What is being asked:
Every line containing the word "agent" is to be copied from the data below.

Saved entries

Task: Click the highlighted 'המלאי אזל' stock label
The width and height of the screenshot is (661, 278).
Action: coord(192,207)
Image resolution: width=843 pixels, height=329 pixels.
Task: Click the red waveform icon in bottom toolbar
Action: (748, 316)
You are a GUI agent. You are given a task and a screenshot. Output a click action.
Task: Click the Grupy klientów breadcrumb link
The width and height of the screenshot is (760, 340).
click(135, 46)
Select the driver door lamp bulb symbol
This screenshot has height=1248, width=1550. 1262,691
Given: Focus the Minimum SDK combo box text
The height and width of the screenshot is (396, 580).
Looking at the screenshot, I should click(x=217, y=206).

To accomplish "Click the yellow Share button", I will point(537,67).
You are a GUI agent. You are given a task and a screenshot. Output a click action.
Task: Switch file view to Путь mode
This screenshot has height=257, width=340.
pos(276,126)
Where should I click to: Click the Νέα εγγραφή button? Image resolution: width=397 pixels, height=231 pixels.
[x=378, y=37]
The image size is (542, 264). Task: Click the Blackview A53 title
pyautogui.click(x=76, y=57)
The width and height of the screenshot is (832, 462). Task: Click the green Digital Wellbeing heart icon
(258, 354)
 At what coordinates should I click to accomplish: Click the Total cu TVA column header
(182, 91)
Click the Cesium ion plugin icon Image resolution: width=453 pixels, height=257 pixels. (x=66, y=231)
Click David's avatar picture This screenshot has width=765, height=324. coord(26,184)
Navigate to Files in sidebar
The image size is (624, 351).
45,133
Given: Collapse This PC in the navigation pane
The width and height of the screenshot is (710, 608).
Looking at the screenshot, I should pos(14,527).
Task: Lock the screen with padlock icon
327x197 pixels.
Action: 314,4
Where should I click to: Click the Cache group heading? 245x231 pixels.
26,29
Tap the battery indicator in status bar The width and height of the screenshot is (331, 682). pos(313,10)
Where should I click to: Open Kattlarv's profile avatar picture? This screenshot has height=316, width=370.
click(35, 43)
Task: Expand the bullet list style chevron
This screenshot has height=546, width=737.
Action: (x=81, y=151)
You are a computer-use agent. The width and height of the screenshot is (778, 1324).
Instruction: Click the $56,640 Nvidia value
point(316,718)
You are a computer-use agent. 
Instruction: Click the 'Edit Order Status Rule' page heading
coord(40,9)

Task solution:
You are a GUI agent. You are given a task and a screenshot. Output a click action.
You are a GUI agent. You are given a task and a screenshot. Output a click action.
You are a computer-use agent. The width and height of the screenshot is (778, 1324).
You are a computer-use agent. 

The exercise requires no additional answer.